▸ DOCUMENT:

══════════

September 29, 2017 No Comments

Featured interview with  Manish Gupta, CEO and co-founder of ShiftLeft

Software and app development is moving at warp speed, thanks to the agile approach and role of DevOps. But security struggles to keep pace, as traditional physical and virtual perimeter solutions are not sufficient to address vulnerabilities in code that are being updated and deployed on a daily basis. As a result, DevOps must become more aware of security and rethink how they build it into their software at the code level.

In this Q&A, security industry veteran Manish Gupta discusses how organizations can change their behavior and mindset, bringing security in from the start of the software development process.

  • Q. Why should DevOps even worry about security?

A. In the world of shrink-wrapped software, an enterprise would buy software from an independent software vendor (ISV) and deploy it in their data center. The IT team became responsible for the upkeep of the software and infrastructure that the application ran on and the security team, a part of IT team, took the responsibility of protecting the application.

══════════

▸ DATA EXTRACT:

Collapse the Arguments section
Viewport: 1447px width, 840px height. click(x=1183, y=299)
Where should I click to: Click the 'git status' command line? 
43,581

══════════

▸ TO BE DONE:
**A)** List every multi-letter abbreviation in capital letters that appears in the DevOps security interview.
**B)** Turn the paragraph of the DevOps security interview that begins "Software and app development is moving at warp speed" into a short bulleted list that keeps its main facts.
**C)** Carry on with the interview on DevOps security, picking up after its last sentence.
The material above comes from a separate source, not from the DevOps security interview.

▸ SOLVED PROBLEMS:
**A)** CEO, Q&A, ISV, IT

**B)**
- The agile approach and DevOps have made software and app development extremely fast.
- Security struggles to keep pace.
- Traditional physical and virtual perimeter solutions cannot address vulnerabilities in code that is updated and deployed daily.
- DevOps must therefore become more security-aware and rethink how it builds security into software at the code level.

**C)**
For software as a service (SaaS) or cloud-deployed applications, the software belongs to the company (specifically the developers) and the DevOps team is responsible for deploying it. This implies that either DevOps or a subset of DevOps – DevSecOps perhaps – is responsible for protecting the software.

  • Q. What are the best approaches or strategies for integrating security in the DevOps workflow, so that security fits into the fully automated CI/CD pipeline they have built for deploying applications?

A. Once the security ownership is clarified, the following important criteria emerge to enable successful integration of security into the DevOps workflow without impacting CI/CD:

– Agile CI/CD: For a majority of the companies, the speed of CI/CD is paramount, and security, while important, is secondary. In other words, security will fail if it tries to slow down CI/CD.

– Support of popular security tools, such as Jenkins, Circle CI, Travis, or Bamboo, for integration at build-time. These tools are generally used as the CI system of choice by DevOps practitioners.

– Workload distribution: One could be deploying their applications in AWS or Azure, containers or VMs. To avoid vendor lock-in, the security solution should be agnostic to the underlying infrastructure.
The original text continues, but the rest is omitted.